Autobiographical readings of Plath’s poetry divide scholars of her work. Many scholars see the overwhelmingly personal topics and themes as a defining trait of her writing, with some even criticizing her for being melodramatic or self-indulgent. Other academics argue against strictly autobiographical interpretations of her material. For example, while The Bell Jar includes events that correlate to events in Plath’s life, there are also elements that, these scholars argue, should be read as literary, figurative, and fictitious.
Plath’s poetry has become emblematic of confessional poetry. Confessional poetry was especially popular beginning during the late 1950s and early 1960s in America. Other prominent poets writing in the genre include Anne Sexton. As a form of Postmodernism, this genre was a way of responding to the horrors of the 20th century like the Holocaust, World War II, and the beginnings of the Cold War. A controversial element of Plath’s poetry is the use of Holocaust imagery to describe her own struggles. This poem’s presentation of Munich as a cold and dead city might also be informed by its role in the war.
Confessional poetry focuses on the personal, reflected in the use of the first person “I”. The topics often focus on defining moments, personal trauma, and highly emotional experiences. Often, poets discuss recently or still taboo topics such as mental illness, sexuality, and suicide.
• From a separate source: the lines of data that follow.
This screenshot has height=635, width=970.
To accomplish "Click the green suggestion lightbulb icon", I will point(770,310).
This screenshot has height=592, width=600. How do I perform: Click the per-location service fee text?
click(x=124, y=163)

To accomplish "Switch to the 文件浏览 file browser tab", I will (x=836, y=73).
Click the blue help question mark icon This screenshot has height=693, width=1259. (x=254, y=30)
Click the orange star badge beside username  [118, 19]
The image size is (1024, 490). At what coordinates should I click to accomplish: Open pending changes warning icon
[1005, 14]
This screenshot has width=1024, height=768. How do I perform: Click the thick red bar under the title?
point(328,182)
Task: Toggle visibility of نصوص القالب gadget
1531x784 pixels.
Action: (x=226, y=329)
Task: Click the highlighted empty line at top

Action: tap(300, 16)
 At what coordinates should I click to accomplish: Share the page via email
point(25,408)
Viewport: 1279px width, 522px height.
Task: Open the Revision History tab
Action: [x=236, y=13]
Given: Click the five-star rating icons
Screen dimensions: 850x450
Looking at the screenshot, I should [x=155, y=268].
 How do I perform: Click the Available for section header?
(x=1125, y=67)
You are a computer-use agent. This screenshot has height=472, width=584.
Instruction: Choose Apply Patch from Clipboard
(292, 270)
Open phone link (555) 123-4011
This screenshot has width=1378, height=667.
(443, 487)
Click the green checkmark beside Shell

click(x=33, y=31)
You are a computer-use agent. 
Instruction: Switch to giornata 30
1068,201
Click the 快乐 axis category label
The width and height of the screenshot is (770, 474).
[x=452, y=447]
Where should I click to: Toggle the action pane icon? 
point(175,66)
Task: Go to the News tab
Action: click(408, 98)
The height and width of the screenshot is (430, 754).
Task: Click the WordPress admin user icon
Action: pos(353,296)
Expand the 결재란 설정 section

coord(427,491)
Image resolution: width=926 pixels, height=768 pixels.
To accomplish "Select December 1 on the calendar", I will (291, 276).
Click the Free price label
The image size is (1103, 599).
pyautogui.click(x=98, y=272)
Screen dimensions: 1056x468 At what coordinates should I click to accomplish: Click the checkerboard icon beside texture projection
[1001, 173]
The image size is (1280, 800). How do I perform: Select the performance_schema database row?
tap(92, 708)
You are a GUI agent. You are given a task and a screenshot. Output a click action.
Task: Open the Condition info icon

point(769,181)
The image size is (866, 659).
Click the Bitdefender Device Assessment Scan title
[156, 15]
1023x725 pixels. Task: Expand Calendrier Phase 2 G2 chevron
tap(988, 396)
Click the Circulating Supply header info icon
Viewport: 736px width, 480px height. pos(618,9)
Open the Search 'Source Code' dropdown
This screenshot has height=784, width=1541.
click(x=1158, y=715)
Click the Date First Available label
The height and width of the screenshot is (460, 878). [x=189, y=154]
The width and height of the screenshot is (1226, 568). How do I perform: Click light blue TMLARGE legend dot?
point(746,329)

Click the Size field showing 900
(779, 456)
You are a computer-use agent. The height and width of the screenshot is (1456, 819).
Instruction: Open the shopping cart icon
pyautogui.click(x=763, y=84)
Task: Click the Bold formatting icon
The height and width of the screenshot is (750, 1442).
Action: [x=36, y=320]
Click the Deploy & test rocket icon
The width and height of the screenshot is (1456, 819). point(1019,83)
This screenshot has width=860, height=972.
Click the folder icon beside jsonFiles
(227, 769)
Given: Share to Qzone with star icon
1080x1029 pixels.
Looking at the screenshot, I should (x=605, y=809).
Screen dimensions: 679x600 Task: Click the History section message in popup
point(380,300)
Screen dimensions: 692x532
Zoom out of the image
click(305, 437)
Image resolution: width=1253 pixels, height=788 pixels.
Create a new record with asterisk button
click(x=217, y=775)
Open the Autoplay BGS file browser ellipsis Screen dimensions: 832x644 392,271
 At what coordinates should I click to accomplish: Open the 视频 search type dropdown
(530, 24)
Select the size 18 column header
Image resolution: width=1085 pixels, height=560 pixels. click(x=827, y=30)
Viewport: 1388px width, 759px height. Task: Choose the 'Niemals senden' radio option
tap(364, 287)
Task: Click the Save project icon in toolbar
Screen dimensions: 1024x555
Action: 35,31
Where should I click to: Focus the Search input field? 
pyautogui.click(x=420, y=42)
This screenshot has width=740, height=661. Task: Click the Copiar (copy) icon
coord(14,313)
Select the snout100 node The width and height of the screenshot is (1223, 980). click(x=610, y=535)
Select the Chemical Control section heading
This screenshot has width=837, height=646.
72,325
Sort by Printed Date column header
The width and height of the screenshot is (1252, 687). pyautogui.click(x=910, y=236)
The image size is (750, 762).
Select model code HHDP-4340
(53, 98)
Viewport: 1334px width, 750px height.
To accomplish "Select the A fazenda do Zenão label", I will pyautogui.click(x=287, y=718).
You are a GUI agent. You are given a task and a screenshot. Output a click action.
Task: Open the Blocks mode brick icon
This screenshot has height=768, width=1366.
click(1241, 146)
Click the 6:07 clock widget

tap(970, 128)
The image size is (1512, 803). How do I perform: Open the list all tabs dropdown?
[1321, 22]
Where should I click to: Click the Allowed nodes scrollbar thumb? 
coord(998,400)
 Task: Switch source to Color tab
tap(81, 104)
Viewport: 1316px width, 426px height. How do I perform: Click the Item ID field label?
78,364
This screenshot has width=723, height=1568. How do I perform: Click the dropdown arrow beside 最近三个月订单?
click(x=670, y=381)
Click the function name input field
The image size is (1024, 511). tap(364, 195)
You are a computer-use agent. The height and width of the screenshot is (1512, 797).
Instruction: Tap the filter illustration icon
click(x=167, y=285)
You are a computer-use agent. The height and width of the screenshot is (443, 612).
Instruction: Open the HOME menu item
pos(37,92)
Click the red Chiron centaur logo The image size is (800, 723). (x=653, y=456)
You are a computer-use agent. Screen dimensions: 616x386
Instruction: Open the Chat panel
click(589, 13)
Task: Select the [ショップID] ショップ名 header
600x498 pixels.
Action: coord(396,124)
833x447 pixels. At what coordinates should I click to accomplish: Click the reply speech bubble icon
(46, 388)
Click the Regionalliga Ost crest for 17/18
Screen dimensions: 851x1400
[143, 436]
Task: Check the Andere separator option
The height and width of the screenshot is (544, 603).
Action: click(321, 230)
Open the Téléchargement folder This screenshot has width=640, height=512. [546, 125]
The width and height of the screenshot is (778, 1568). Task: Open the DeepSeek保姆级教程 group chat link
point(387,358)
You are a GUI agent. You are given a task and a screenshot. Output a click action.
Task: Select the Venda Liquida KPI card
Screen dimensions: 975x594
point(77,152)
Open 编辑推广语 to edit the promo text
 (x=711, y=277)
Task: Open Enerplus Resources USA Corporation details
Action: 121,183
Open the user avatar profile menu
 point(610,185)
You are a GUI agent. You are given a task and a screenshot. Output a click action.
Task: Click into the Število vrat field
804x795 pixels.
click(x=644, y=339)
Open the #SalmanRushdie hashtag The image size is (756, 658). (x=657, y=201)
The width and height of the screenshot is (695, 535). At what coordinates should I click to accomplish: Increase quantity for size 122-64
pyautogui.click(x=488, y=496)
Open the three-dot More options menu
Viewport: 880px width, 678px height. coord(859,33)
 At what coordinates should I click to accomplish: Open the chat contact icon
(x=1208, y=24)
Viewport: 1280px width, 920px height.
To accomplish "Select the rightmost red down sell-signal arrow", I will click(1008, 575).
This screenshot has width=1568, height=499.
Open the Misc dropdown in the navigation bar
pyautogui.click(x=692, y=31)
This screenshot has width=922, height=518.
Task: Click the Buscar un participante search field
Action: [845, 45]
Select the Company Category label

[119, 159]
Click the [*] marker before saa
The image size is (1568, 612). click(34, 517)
These topics are not only treated as personal experiences, but are also set in their larger social context.
While this poem is not one of her most explicitly confessional, her reputation as a confessional poet often leads readers to consider the speaker of this poem as an extension of Plath herself.
Plath’s honest and personal poetry resonated deeply with contemporary women readers and reflected second wave feminist concerns. The poem’s frank and critical examination of motherhood and gendered expectations were unheard of at the time in western poetry. By putting words to what had previously been unspeakable, many women readers felt her poetry reflected their experiences during post-war life.
After World War II, women were expected to give up their careers to become mothers and housewives. Plath herself had ambiguous feelings about this expectation. She dreamed of being a writer from a young age, but she also found herself wanting to be a mother and wife. This paradoxical desire resonated with her readers. Plath had a complicated relationship with motherhood, and her relationship with her own mother was often fraught. All around her, as she grew up, she saw women giving up careers and personal freedoms to become housewives whose lives revolved around their homes and children.
Plath also criticizes the period’s beauty standards. Originating from the French for “model,” “Mannequins” was used in English as a slang term for female models. They were expected to be extremely thin, and androgynous or boyish in appearance. For example, the most famous model of the period, Lesley Hornby, was nicknamed Twiggy. Plath contrasts this standard with the other expectation of women: the round body of a pregnant woman. In this way, Plath expresses her frustration with patriarchal expectations for women’s bodies.